▸ **AIM OF THE EXERCISE**
Would you set down every entry again, exactly as written?

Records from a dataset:
::::::::::

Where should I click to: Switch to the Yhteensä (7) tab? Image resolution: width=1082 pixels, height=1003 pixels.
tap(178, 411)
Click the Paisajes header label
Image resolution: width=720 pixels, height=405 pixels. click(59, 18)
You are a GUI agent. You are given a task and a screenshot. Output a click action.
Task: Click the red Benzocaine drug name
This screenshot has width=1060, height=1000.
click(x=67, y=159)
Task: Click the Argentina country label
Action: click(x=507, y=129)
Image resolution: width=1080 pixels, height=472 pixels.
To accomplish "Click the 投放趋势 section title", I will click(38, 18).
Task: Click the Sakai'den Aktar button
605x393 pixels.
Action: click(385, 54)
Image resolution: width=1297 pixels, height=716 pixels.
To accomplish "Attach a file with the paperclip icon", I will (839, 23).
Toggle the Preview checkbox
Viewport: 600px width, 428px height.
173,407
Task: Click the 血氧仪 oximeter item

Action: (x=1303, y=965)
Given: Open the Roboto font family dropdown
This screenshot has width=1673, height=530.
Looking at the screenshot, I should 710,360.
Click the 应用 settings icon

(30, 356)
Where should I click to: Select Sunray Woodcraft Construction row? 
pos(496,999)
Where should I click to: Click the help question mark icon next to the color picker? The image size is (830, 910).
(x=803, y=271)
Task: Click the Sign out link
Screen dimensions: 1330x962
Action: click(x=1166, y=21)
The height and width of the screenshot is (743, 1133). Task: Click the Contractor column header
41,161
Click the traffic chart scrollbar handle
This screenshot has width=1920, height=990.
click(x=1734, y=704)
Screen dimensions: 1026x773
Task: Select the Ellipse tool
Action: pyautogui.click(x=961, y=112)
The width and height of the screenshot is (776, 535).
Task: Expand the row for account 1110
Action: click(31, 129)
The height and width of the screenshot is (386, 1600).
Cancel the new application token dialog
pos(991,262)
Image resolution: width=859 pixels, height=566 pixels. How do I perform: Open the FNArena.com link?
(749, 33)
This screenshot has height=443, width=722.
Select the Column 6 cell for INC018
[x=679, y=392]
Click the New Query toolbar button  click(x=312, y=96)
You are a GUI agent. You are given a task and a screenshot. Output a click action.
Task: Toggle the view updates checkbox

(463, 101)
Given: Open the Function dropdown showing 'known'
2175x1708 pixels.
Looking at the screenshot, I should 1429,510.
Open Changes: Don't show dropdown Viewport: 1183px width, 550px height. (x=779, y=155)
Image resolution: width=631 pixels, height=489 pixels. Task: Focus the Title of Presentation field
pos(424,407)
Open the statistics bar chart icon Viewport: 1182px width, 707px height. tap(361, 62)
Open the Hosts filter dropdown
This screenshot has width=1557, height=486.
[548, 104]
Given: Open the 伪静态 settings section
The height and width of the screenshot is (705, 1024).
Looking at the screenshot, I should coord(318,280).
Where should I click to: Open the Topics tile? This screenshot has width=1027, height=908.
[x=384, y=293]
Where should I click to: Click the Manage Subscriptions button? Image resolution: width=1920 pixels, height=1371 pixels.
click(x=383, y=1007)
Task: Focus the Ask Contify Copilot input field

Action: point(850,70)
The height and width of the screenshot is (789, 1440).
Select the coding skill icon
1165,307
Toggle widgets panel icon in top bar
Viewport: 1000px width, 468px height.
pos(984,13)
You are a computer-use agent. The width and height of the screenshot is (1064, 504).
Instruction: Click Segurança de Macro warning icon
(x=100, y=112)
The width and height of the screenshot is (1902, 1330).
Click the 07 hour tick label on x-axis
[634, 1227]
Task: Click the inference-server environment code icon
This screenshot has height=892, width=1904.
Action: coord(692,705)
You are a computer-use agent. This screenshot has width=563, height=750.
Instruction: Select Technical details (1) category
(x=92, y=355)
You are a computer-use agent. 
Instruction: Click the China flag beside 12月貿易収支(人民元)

::::::::::

▸ **REPLY**
Where should I click to: Switch to the Yhteensä (7) tab? Image resolution: width=1082 pixels, height=1003 pixels.
tap(178, 411)
Click the Paisajes header label
Image resolution: width=720 pixels, height=405 pixels. click(59, 18)
You are a GUI agent. You are given a task and a screenshot. Output a click action.
Task: Click the red Benzocaine drug name
This screenshot has width=1060, height=1000.
click(x=67, y=159)
Task: Click the Argentina country label
Action: click(x=507, y=129)
Image resolution: width=1080 pixels, height=472 pixels.
To accomplish "Click the 投放趋势 section title", I will click(38, 18).
Task: Click the Sakai'den Aktar button
605x393 pixels.
Action: click(385, 54)
Image resolution: width=1297 pixels, height=716 pixels.
To accomplish "Attach a file with the paperclip icon", I will (839, 23).
Toggle the Preview checkbox
Viewport: 600px width, 428px height.
173,407
Task: Click the 血氧仪 oximeter item

Action: (x=1303, y=965)
Given: Open the Roboto font family dropdown
This screenshot has width=1673, height=530.
Looking at the screenshot, I should 710,360.
Click the 应用 settings icon

(30, 356)
Where should I click to: Select Sunray Woodcraft Construction row? 
pos(496,999)
Where should I click to: Click the help question mark icon next to the color picker? The image size is (830, 910).
(x=803, y=271)
Task: Click the Sign out link
Screen dimensions: 1330x962
Action: click(x=1166, y=21)
The height and width of the screenshot is (743, 1133). Task: Click the Contractor column header
41,161
Click the traffic chart scrollbar handle
This screenshot has width=1920, height=990.
click(x=1734, y=704)
Screen dimensions: 1026x773
Task: Select the Ellipse tool
Action: pyautogui.click(x=961, y=112)
The width and height of the screenshot is (776, 535).
Task: Expand the row for account 1110
Action: click(31, 129)
The height and width of the screenshot is (386, 1600).
Cancel the new application token dialog
pos(991,262)
Image resolution: width=859 pixels, height=566 pixels. How do I perform: Open the FNArena.com link?
(749, 33)
This screenshot has height=443, width=722.
Select the Column 6 cell for INC018
[x=679, y=392]
Click the New Query toolbar button  click(x=312, y=96)
You are a GUI agent. You are given a task and a screenshot. Output a click action.
Task: Toggle the view updates checkbox

(463, 101)
Given: Open the Function dropdown showing 'known'
2175x1708 pixels.
Looking at the screenshot, I should 1429,510.
Open Changes: Don't show dropdown Viewport: 1183px width, 550px height. (x=779, y=155)
Image resolution: width=631 pixels, height=489 pixels. Task: Focus the Title of Presentation field
pos(424,407)
Open the statistics bar chart icon Viewport: 1182px width, 707px height. tap(361, 62)
Open the Hosts filter dropdown
This screenshot has width=1557, height=486.
[548, 104]
Given: Open the 伪静态 settings section
The height and width of the screenshot is (705, 1024).
Looking at the screenshot, I should coord(318,280).
Where should I click to: Open the Topics tile? This screenshot has width=1027, height=908.
[x=384, y=293]
Where should I click to: Click the Manage Subscriptions button? Image resolution: width=1920 pixels, height=1371 pixels.
click(x=383, y=1007)
Task: Focus the Ask Contify Copilot input field

Action: point(850,70)
The height and width of the screenshot is (789, 1440).
Select the coding skill icon
1165,307
Toggle widgets panel icon in top bar
Viewport: 1000px width, 468px height.
pos(984,13)
You are a computer-use agent. The width and height of the screenshot is (1064, 504).
Instruction: Click Segurança de Macro warning icon
(x=100, y=112)
The width and height of the screenshot is (1902, 1330).
Click the 07 hour tick label on x-axis
[634, 1227]
Task: Click the inference-server environment code icon
This screenshot has height=892, width=1904.
Action: coord(692,705)
You are a computer-use agent. This screenshot has width=563, height=750.
Instruction: Select Technical details (1) category
(x=92, y=355)
You are a computer-use agent. 
Instruction: Click the China flag beside 12月貿易収支(人民元)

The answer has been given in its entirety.